**EXERCISE INSTRUCTIONS:**
Copy the data from its beginning through the line that contains "point(79,189)", replacing "Delivery Method" with "Shipping Method" and changing nothing else. Omit the pictures.
:::::
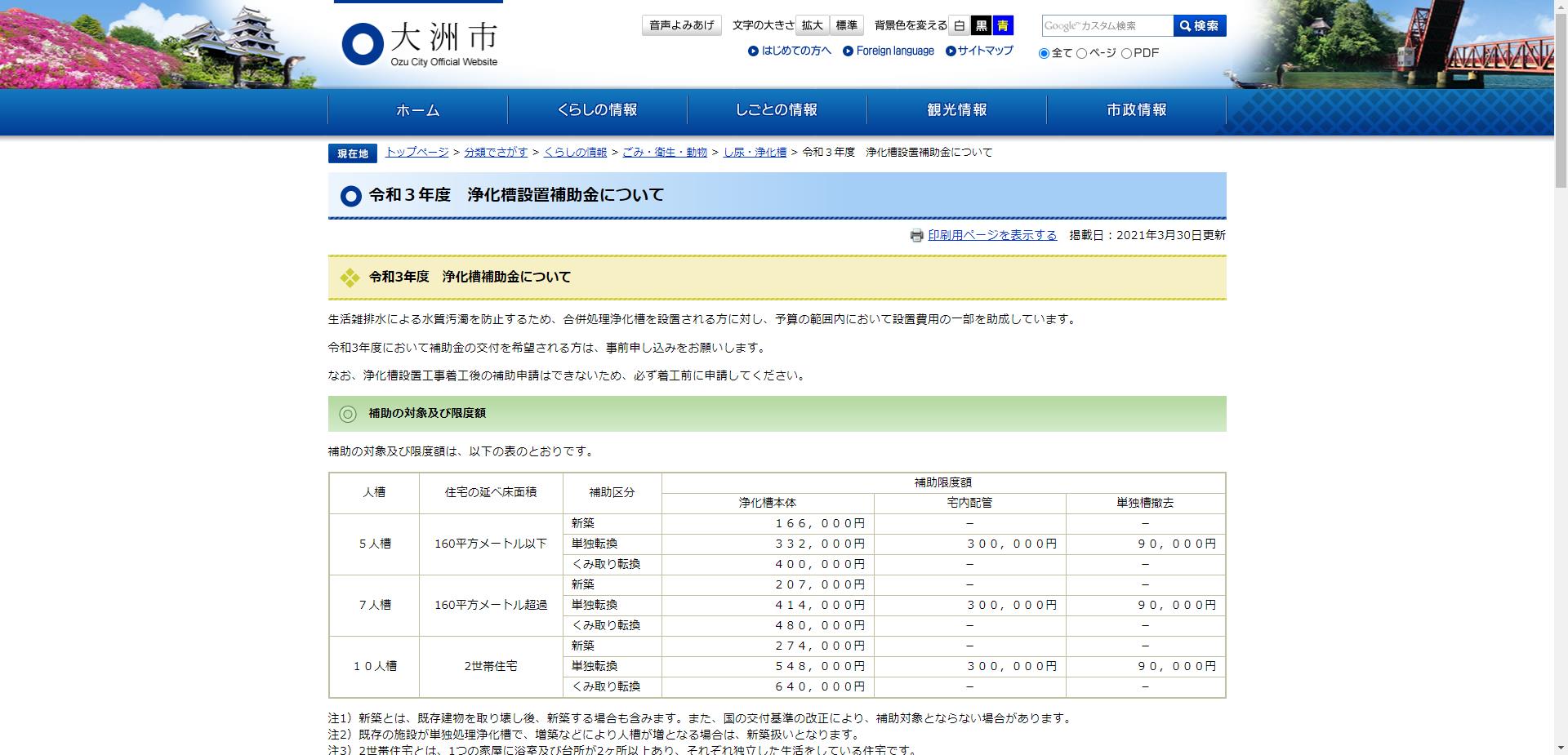Screen dimensions: 1568x755
Task: Click the arrow icon next to はじめての方へ
Action: [753, 51]
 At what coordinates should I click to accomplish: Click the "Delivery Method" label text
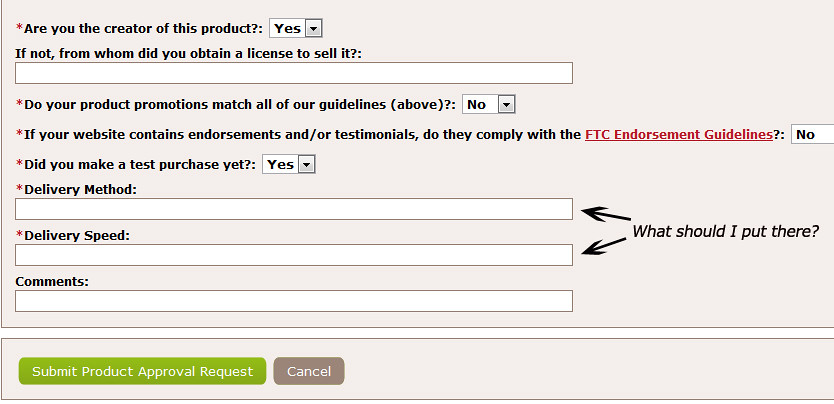point(79,189)
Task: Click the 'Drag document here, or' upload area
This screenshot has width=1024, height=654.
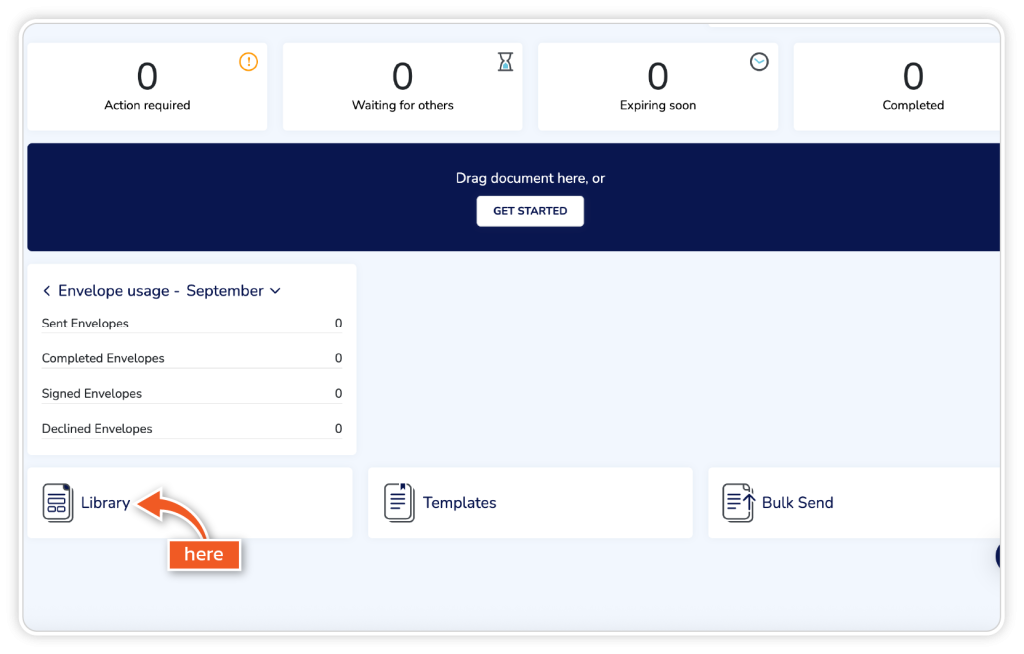Action: coord(530,179)
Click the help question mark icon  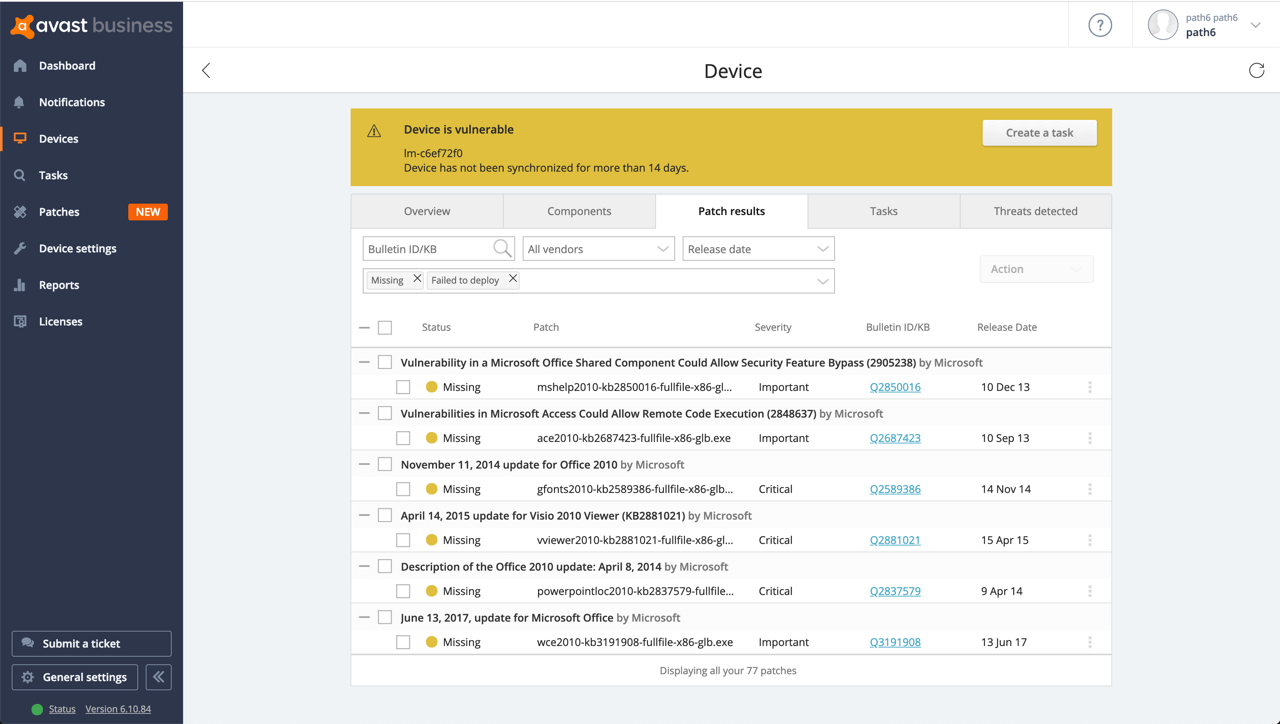(1100, 26)
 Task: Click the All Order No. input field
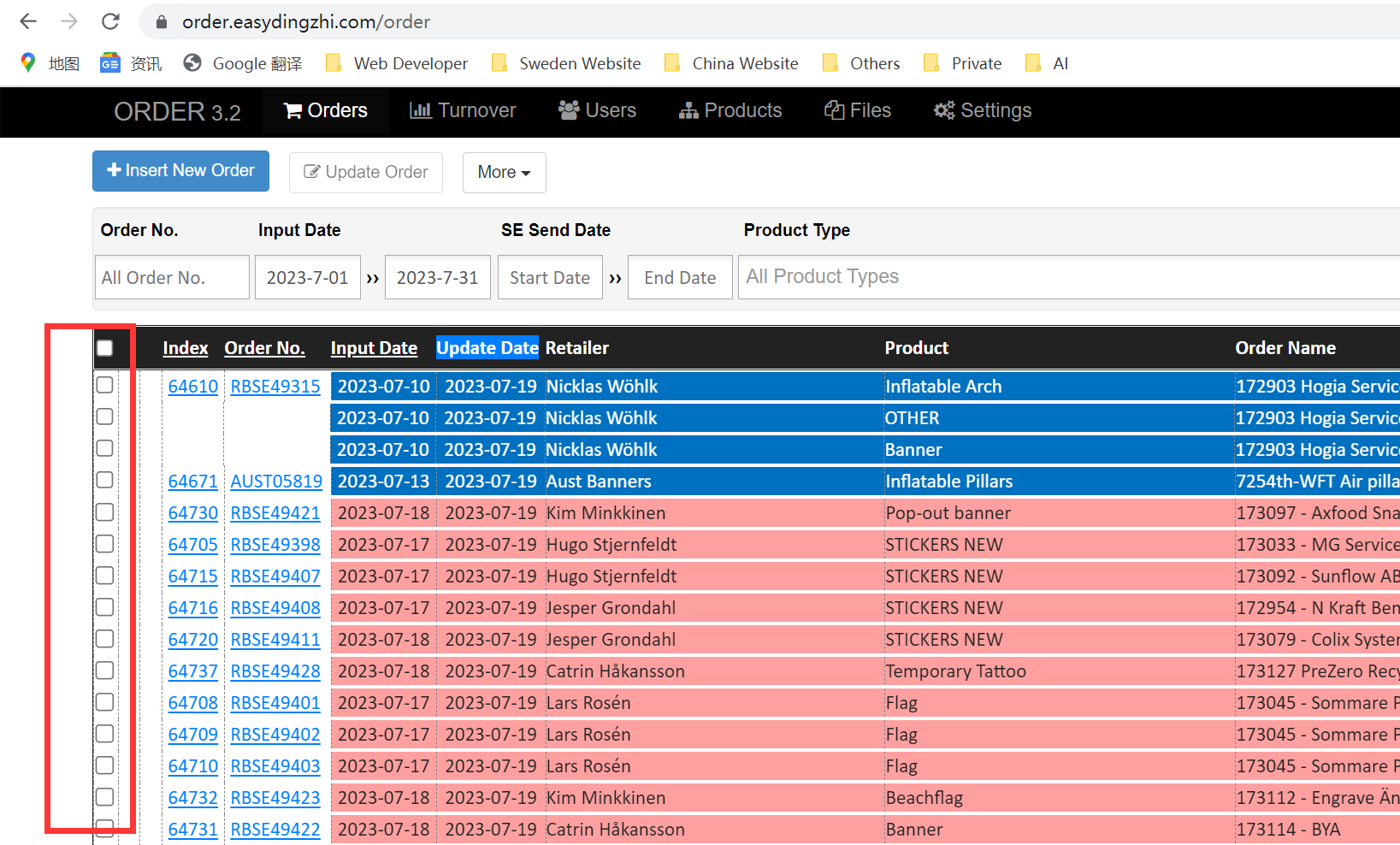tap(172, 278)
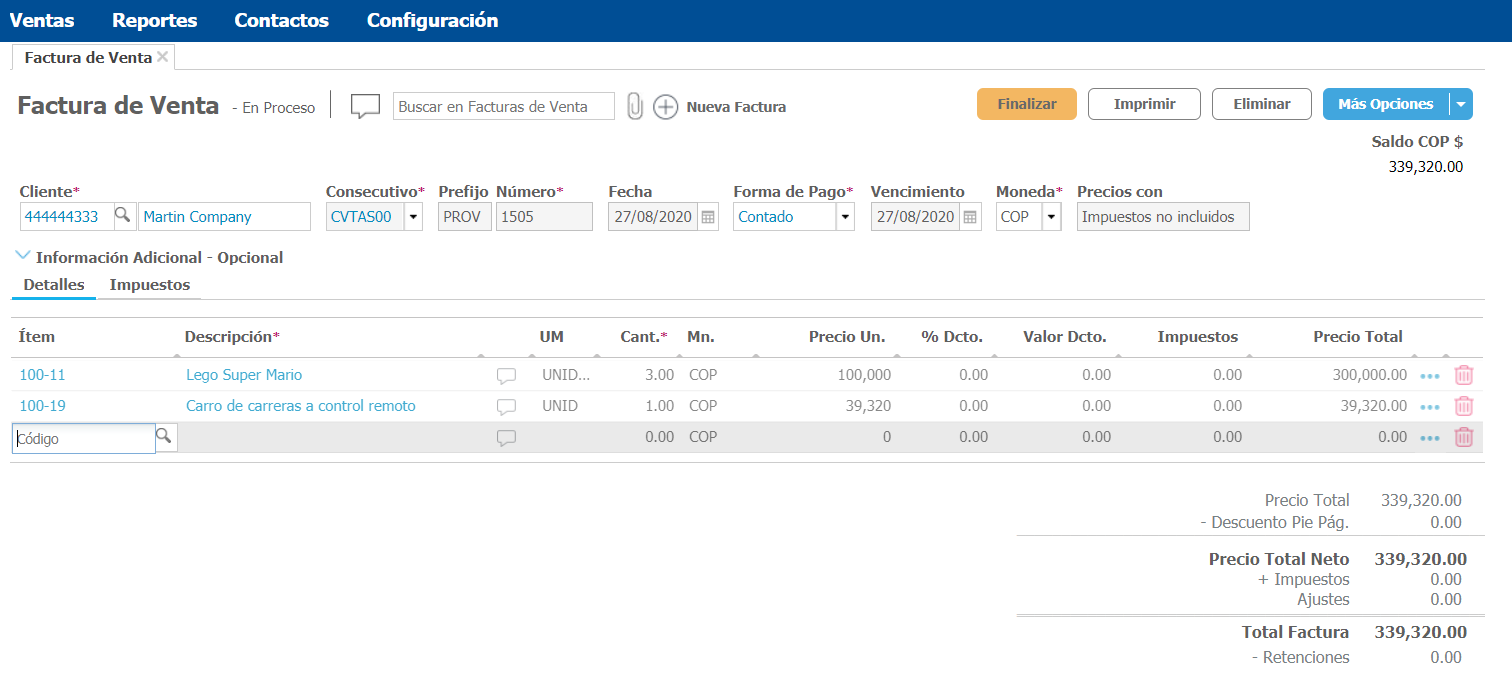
:::::
**TASK RESULT:**
Screen dimensions: 1568x755
Task: Click the arrow icon next to はじめての方へ
Action: [753, 51]
 At what coordinates should I click to accomplish: Click the "Shipping Method" label text
point(79,189)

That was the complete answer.